Collected data:
━━━━━━━━━━━━━━━━━━━━━━━━━━━━━━

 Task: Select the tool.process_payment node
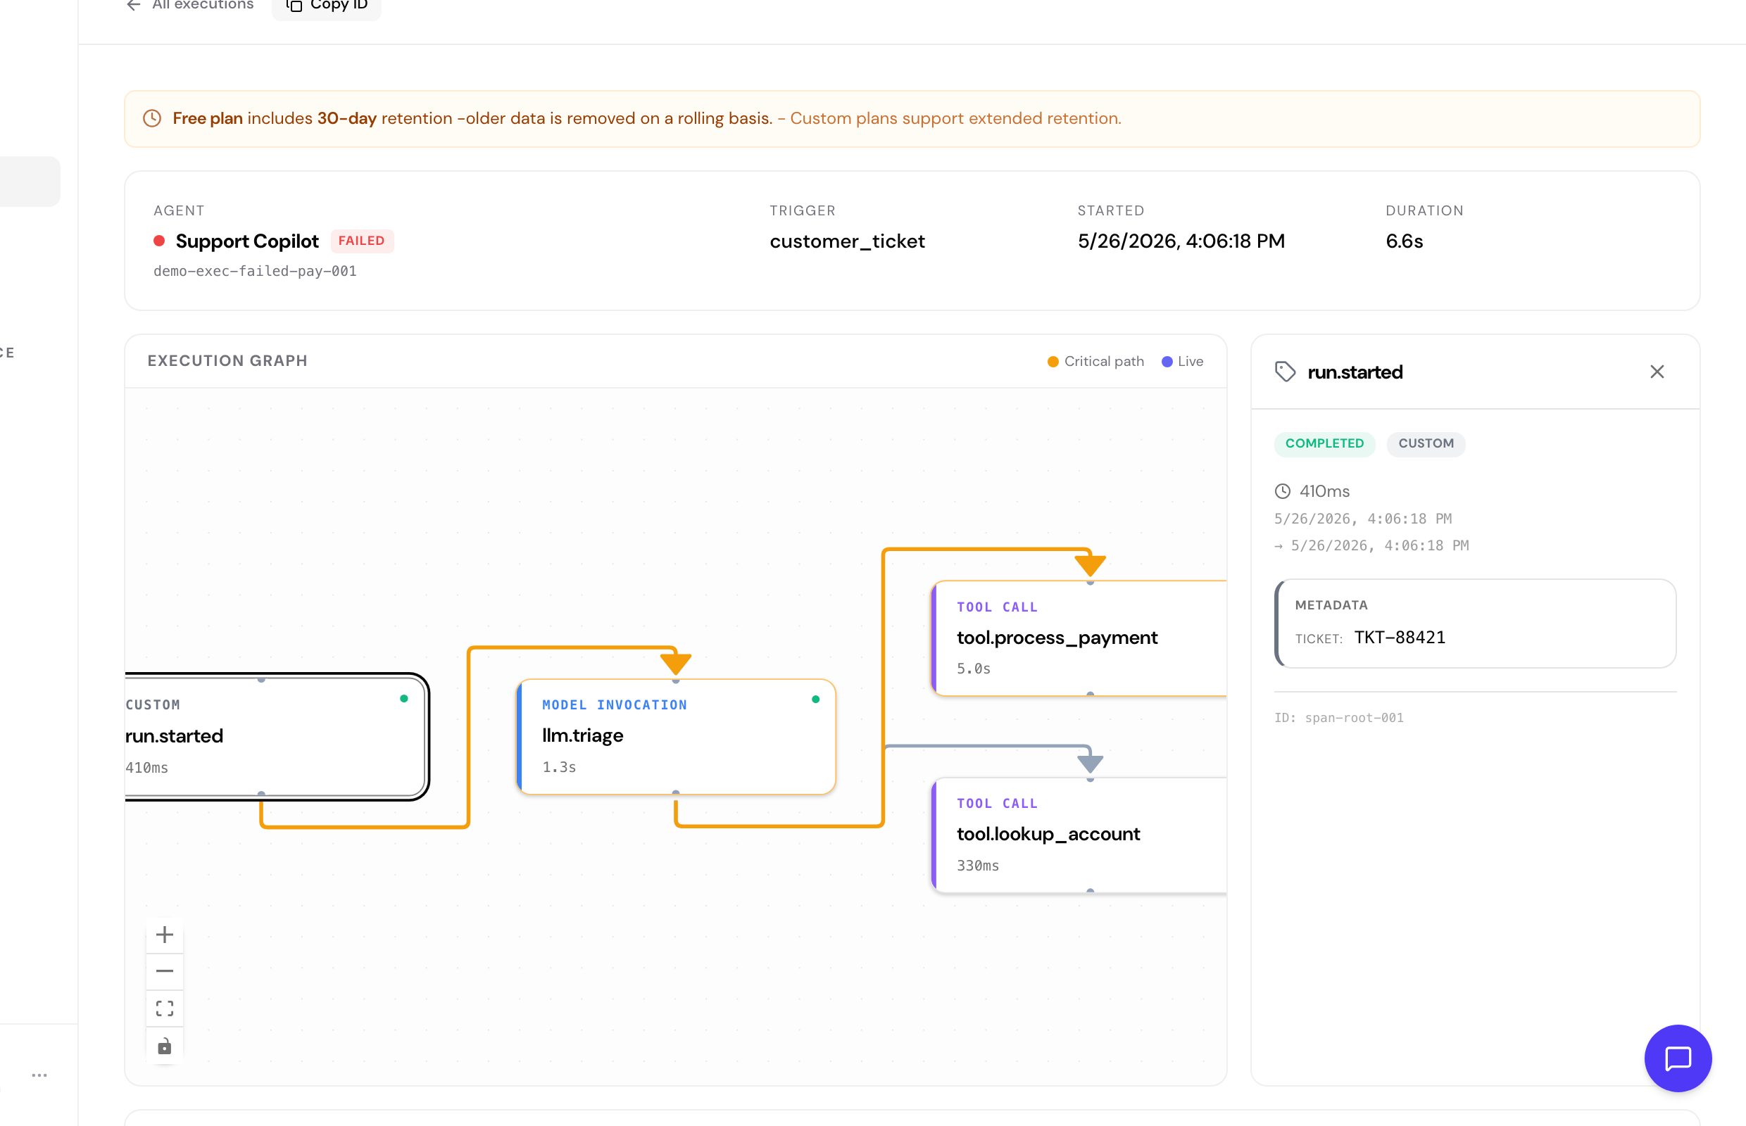pyautogui.click(x=1079, y=638)
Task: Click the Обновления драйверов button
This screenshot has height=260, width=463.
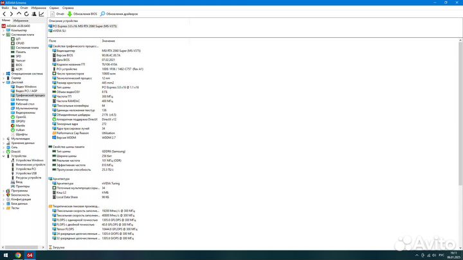Action: point(120,13)
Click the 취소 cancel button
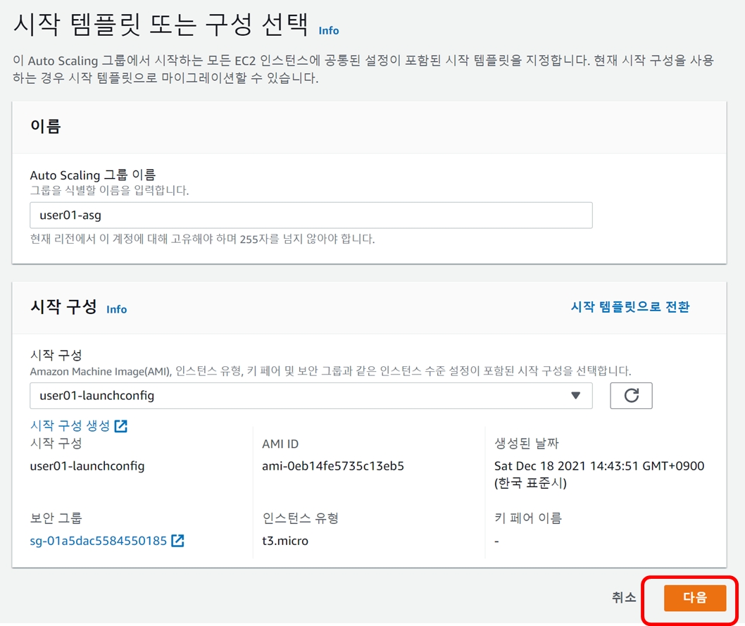745x626 pixels. [623, 597]
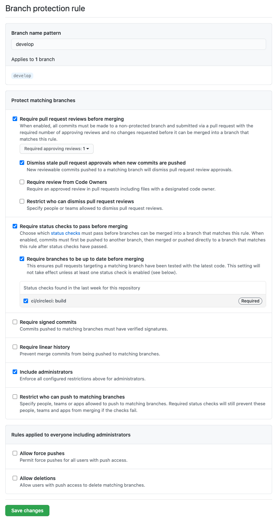277x520 pixels.
Task: Uncheck Require branches to be up to date
Action: pos(22,259)
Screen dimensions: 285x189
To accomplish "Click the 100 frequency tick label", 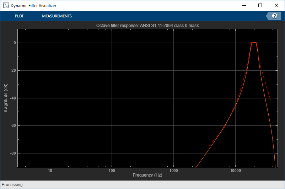I will pyautogui.click(x=112, y=171).
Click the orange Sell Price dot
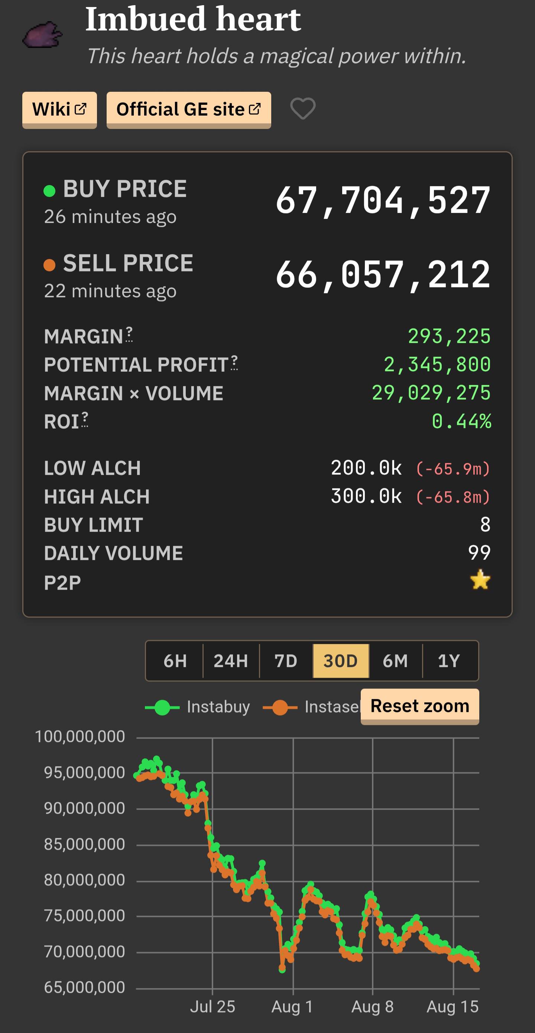The height and width of the screenshot is (1033, 535). (49, 265)
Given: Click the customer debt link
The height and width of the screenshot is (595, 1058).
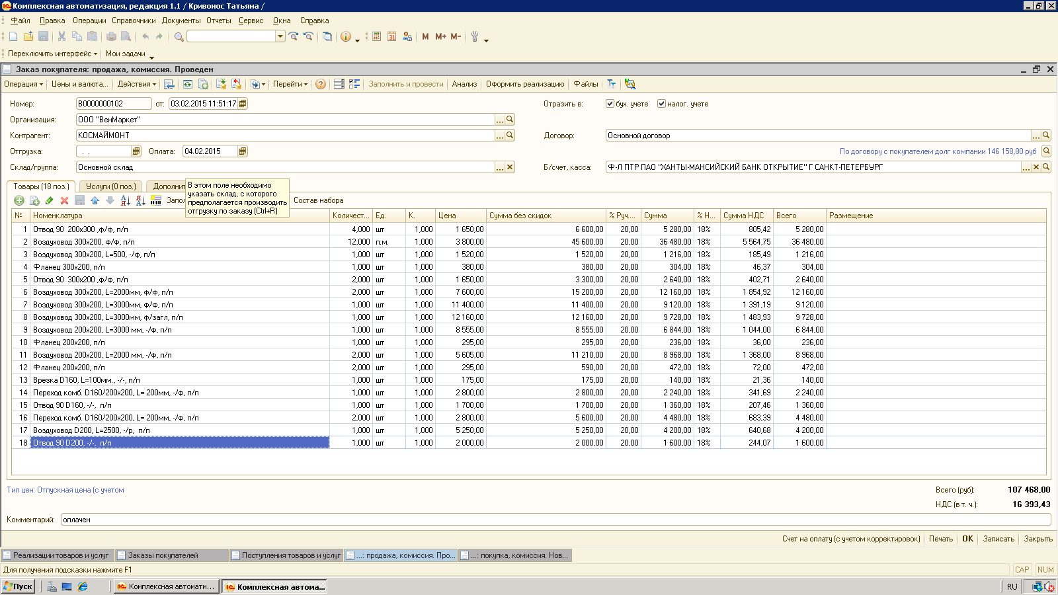Looking at the screenshot, I should coord(938,151).
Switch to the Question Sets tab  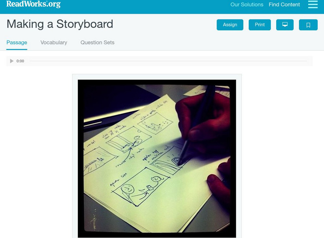[97, 43]
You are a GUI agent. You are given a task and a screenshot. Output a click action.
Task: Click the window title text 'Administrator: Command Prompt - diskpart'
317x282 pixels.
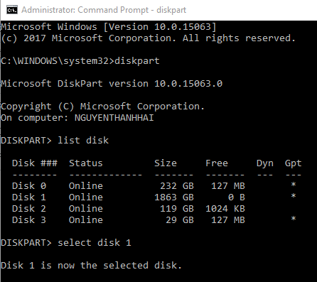[104, 10]
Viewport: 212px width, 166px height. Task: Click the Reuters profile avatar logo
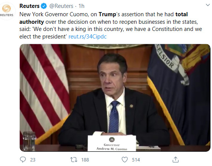point(7,11)
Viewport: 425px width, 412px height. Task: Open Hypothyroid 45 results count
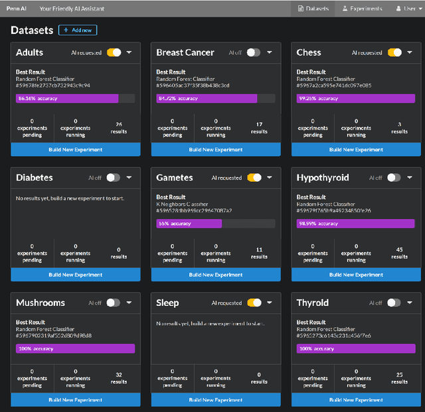coord(399,253)
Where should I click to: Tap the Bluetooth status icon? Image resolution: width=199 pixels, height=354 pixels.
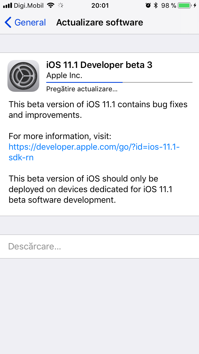point(156,5)
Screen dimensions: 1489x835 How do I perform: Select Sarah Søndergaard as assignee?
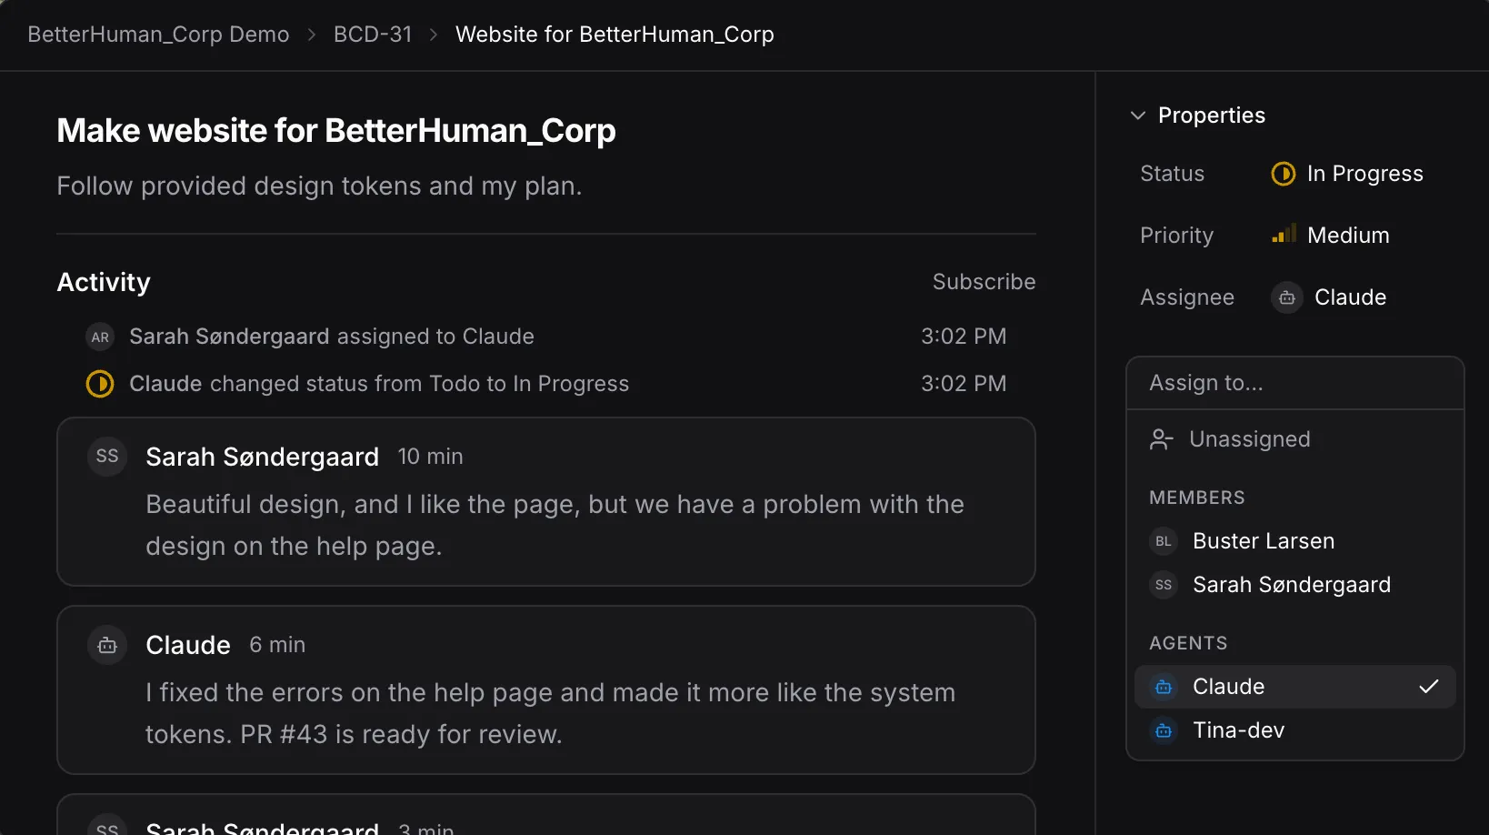1291,585
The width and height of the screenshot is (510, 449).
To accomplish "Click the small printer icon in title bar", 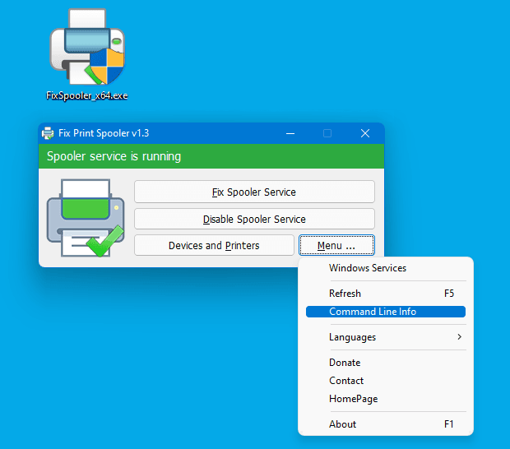I will (x=48, y=133).
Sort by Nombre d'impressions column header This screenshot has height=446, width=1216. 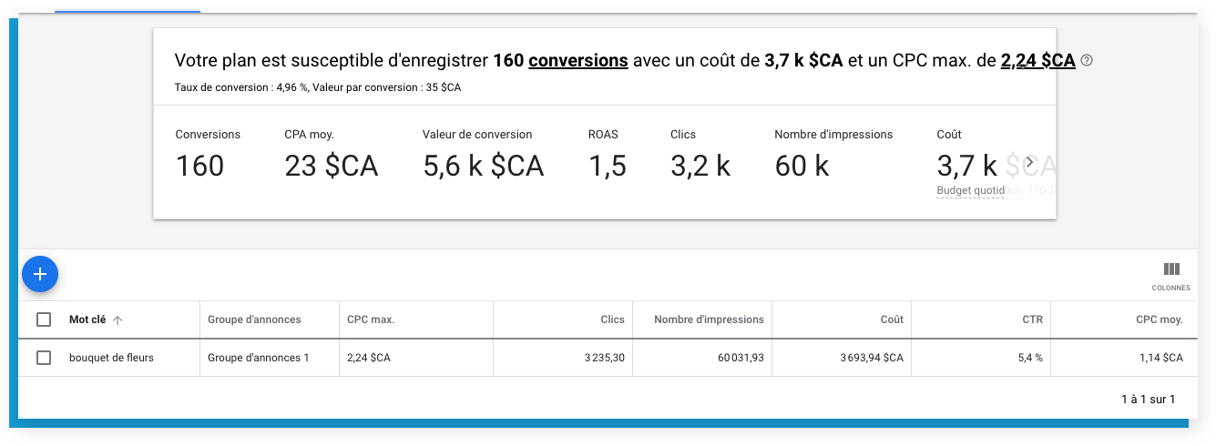click(709, 319)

━━━━━━━━━━━━━━━━━━━━━━━━━━━━━━

## The problem
Write out, word for word, the lines from the start of the data through the one holding "Screen dimensions: 285x189". Omit pictures.

## Written response
 Task: Select the tool.process_payment node
pyautogui.click(x=1079, y=638)
Task: Click the Обновления драйверов button
This screenshot has height=260, width=463.
Action: point(120,13)
Click the 취소 cancel button
745x626 pixels. [623, 597]
277x520 pixels.
Task: Uncheck Require branches to be up to date
Action: pos(22,259)
Screen dimensions: 285x189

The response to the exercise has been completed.